Deaths due to pandemic of the new coronavirus exceeded 4 million globally yesterday (Thursday), according to a Reuters news agency count, at a time when many of the world's countries are struggling to obtain enough vaccines to immunize their populations against COVID-19.
Although the numbers of cases of SARS-CoV-2 and deaths due to COVID-19 are on the decline in countries such as the USA and the UK, many countries are still facing lack of vaccines while the Delta variant becomes the dominant one at the international level.
It was more than a year before the official global death toll from the pandemic reached 2 million; but in this added another two million deaths in just 166 days, according to the Reuters analysis.
The five countries with the highest death toll - the US, Brazil, India, Russia and Mexico - have accounted for almost 50% of the world's deaths. Peru, Hungary, Bosnia, the Czech Republic and Gibraltar record the highest mortality rates in proportion to their populations.
Latin American and Caribbean countries are facing the worst outbreak of the pandemic since March, with 43 out of 100 infections in the world recorded in this region, according to Reuters' analysis. Last week, the nine countries in the top ten with the most deaths per capita due to COVID-19 were Latin American countries.

_PROBLEM TO WORK ON_. From the report on global COVID-19 deaths, extract the passage starting with "Although the numbers" and going on through "the international level.".

_RECORD SET_.
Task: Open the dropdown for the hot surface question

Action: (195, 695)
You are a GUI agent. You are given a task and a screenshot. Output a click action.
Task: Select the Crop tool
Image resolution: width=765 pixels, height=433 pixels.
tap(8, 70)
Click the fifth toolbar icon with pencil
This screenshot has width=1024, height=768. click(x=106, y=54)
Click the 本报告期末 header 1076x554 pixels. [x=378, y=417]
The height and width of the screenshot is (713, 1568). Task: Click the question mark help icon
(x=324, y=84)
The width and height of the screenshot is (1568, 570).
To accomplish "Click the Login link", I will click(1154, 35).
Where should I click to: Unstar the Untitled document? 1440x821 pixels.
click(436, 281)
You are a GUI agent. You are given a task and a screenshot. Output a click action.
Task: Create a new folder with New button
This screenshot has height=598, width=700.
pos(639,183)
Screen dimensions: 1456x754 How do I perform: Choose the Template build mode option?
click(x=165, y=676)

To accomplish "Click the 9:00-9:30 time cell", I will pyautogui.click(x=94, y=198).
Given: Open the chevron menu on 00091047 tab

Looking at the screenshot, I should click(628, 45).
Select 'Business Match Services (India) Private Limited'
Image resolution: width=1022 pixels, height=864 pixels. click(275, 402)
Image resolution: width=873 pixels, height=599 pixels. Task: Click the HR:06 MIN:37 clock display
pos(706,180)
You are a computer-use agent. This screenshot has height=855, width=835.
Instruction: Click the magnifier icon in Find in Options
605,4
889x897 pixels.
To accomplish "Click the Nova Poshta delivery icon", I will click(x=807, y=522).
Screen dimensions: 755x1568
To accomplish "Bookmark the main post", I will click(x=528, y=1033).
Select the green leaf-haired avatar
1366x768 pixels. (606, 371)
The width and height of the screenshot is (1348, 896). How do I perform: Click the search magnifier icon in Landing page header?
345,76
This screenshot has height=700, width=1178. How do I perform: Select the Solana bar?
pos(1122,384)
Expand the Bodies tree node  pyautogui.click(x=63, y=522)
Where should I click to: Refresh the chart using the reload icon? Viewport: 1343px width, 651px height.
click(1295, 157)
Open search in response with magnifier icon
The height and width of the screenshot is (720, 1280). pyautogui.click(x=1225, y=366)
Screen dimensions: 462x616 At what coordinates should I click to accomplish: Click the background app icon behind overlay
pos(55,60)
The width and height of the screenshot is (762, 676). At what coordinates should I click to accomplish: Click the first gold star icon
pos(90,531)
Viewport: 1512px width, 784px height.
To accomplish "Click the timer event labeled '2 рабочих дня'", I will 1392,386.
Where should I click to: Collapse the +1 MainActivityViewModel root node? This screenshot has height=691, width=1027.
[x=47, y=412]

_COMPLETED EXERCISE_.
Although the numbers of cases of SARS-CoV-2 and deaths due to COVID-19 are on the decline in countries such as the USA and the UK, many countries are still facing lack of vaccines while the Delta variant becomes the dominant one at the international level.